How to Franchise Your Business

You have a small successful business and you just have that feeling that it could be replicated with equal success. One traditional means of doing this would be to open more company stores on your own. But doing so obviously would take lots of capital and time, and you can only be stretched so far and still feel in control of what could be distant additional locations.

Franchising is a time-tested alternative for expansion that, at least over the long run, should involve less of your own time and money. If all goes well, and the odds of that are certainly enhanced by gelling good professional advice at each step in the process, you can expand using someone else’s money, your risks will be reduced because the franchisees will take on most of the responsibilities and risks that come with opening new stores, and expansion should occur more rapidly than if you go it alone.

Franchising entails opening additional outlets by selling franchise rights to independent investors who will use your name and operating system. The franchisee will pay you, the franchisor, an initial franchise fee in exchange for the rights to open and operate a business under the franchise trademark, for training in how to operate the business, and for any other startup services. Once a franchise is up and running, the franchisee will usually also pay you a periodic royalty fee. Generally 4% to 10% of the sales, for continued support, training. And other services.
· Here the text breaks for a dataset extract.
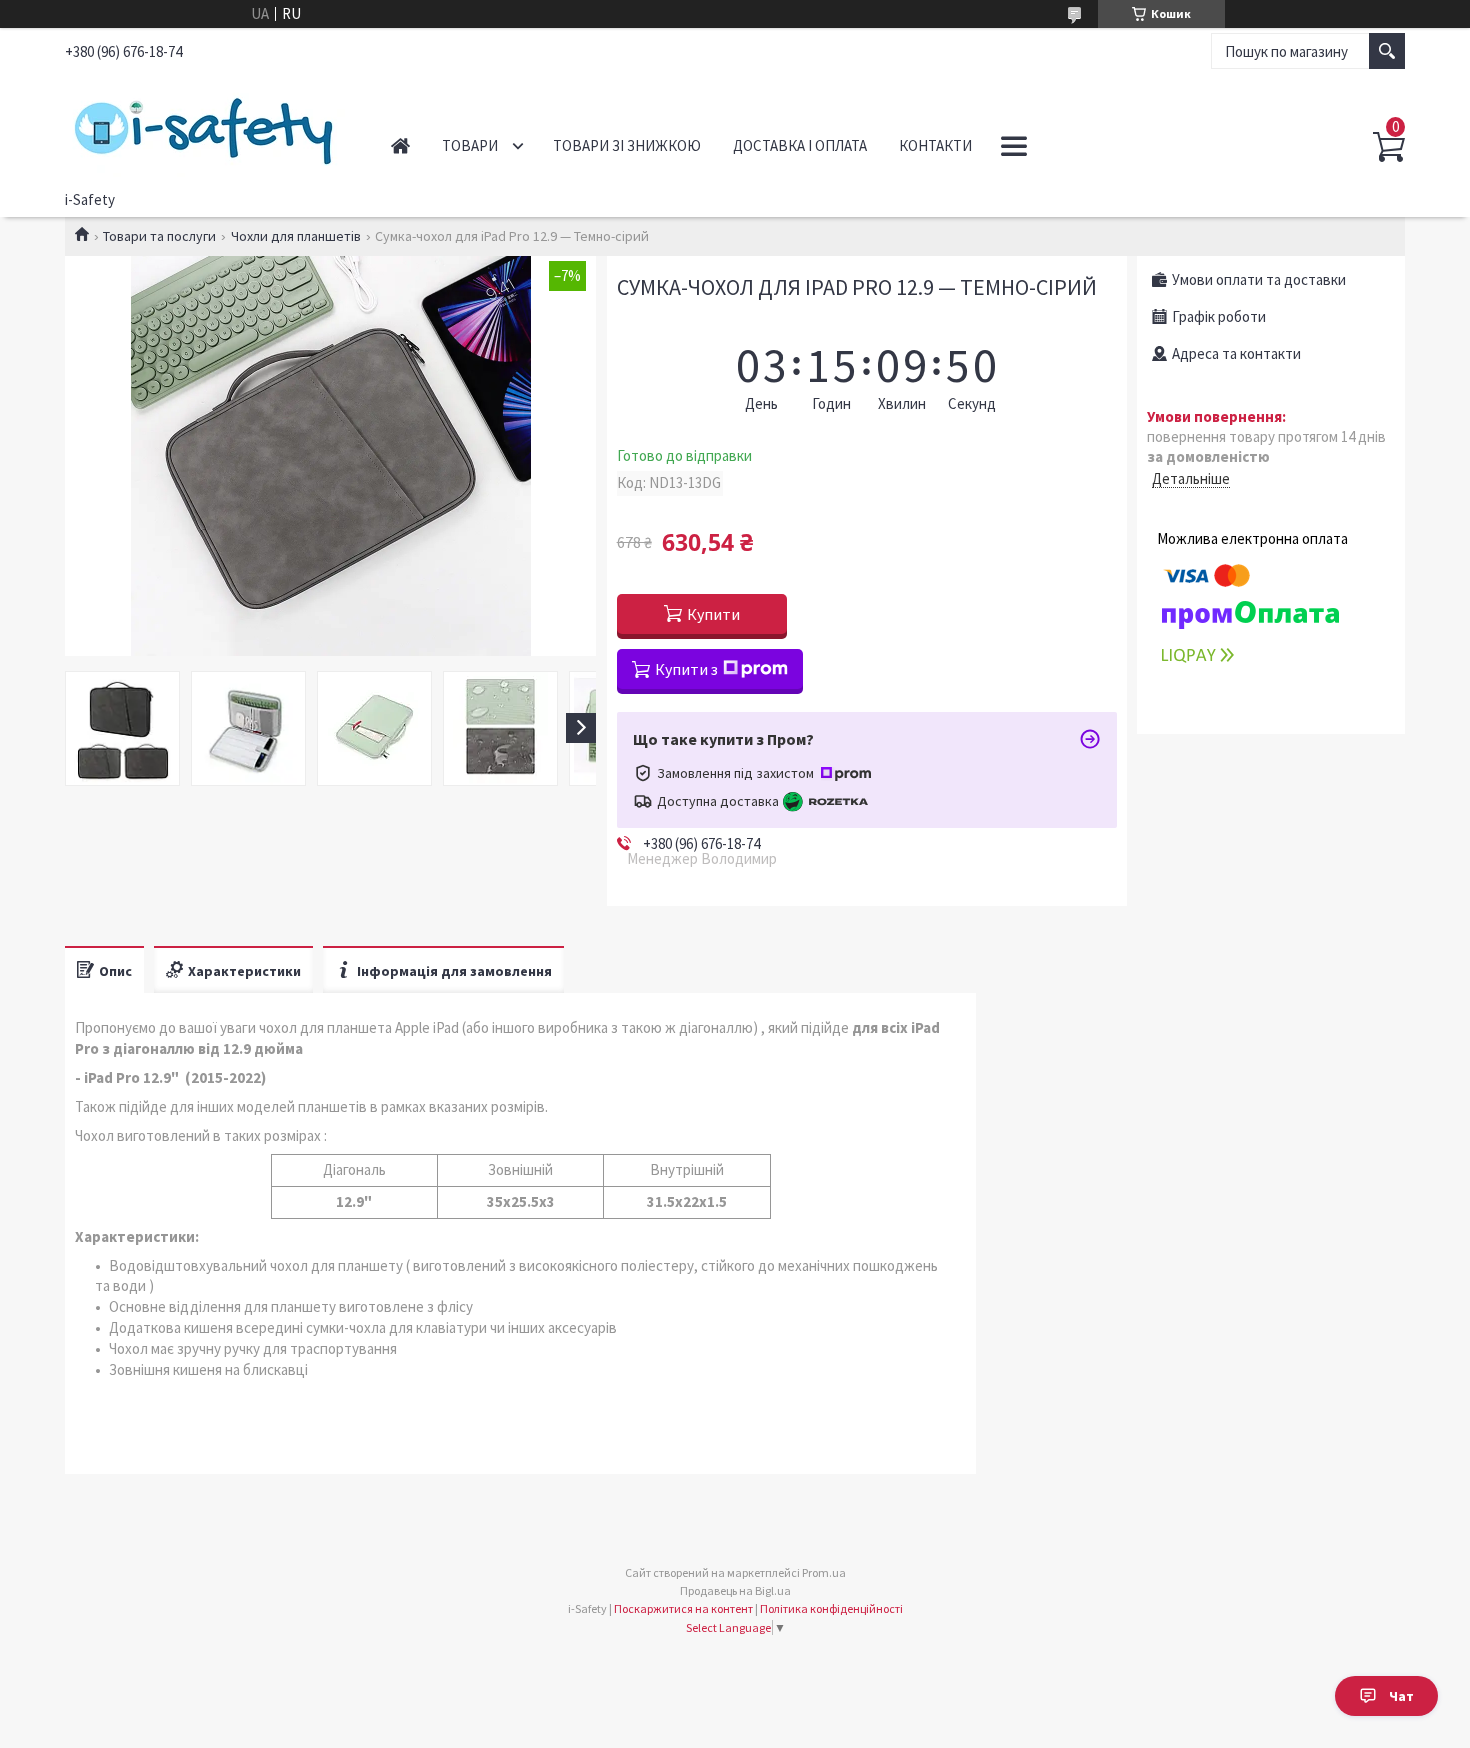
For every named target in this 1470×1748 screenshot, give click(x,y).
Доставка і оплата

A critical attribute from the franchisor’s vantage point is that the franchisee must provide the capital required to start the business and must assume practically all of the risks of success or failure.
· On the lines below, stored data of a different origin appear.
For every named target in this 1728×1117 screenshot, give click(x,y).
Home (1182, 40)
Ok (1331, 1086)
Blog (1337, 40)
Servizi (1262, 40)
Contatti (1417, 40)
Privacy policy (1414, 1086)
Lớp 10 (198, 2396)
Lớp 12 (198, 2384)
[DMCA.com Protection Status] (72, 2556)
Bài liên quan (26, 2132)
Before taking the plunge into franchising, however, you should be able to answer the following questions in the affirmative; otherwise, making the best of your single location makes the most sense.

• Will your business, however well it may have done in its original location, be well received in the broader marketplace?
• It is undoubtedly true that any business that you started yourself is special to you, but does it have a special, unique quality that will appeal to the “new” public that will be introduced to the business for the first time?
• Is your business concept, including processes that will have to be taught to the franchisees, one that can be easily duplicated elsewhere?
• Succinctly put, will your business idea sell well to potential franchisees?